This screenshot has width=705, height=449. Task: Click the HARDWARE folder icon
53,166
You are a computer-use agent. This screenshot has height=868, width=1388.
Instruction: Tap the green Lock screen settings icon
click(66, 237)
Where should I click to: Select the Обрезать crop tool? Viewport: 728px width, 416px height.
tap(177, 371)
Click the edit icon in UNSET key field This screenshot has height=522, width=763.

* * *

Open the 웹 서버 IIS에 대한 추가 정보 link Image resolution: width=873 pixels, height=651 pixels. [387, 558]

...

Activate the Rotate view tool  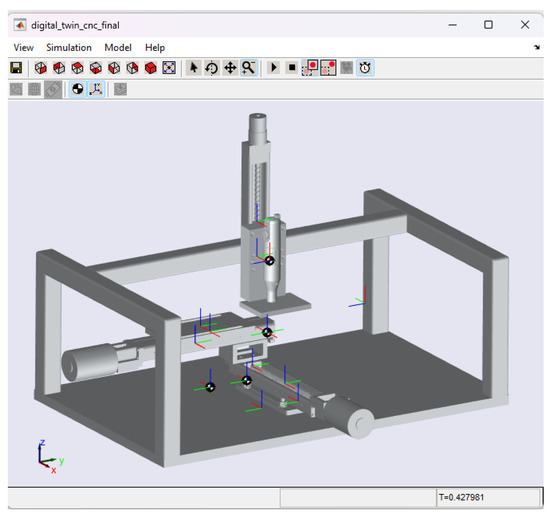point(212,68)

WORK ORDER: Would you quote everything above from the line containing "This screenshot has width=705, height=449." down to the line containing "Click the edit"? Include both of those lines and nothing else.

REPLY:
This screenshot has width=705, height=449. Task: Click the HARDWARE folder icon
53,166
You are a computer-use agent. This screenshot has height=868, width=1388.
Instruction: Tap the green Lock screen settings icon
click(66, 237)
Where should I click to: Select the Обрезать crop tool? Viewport: 728px width, 416px height.
tap(177, 371)
Click the edit icon in UNSET key field This screenshot has height=522, width=763.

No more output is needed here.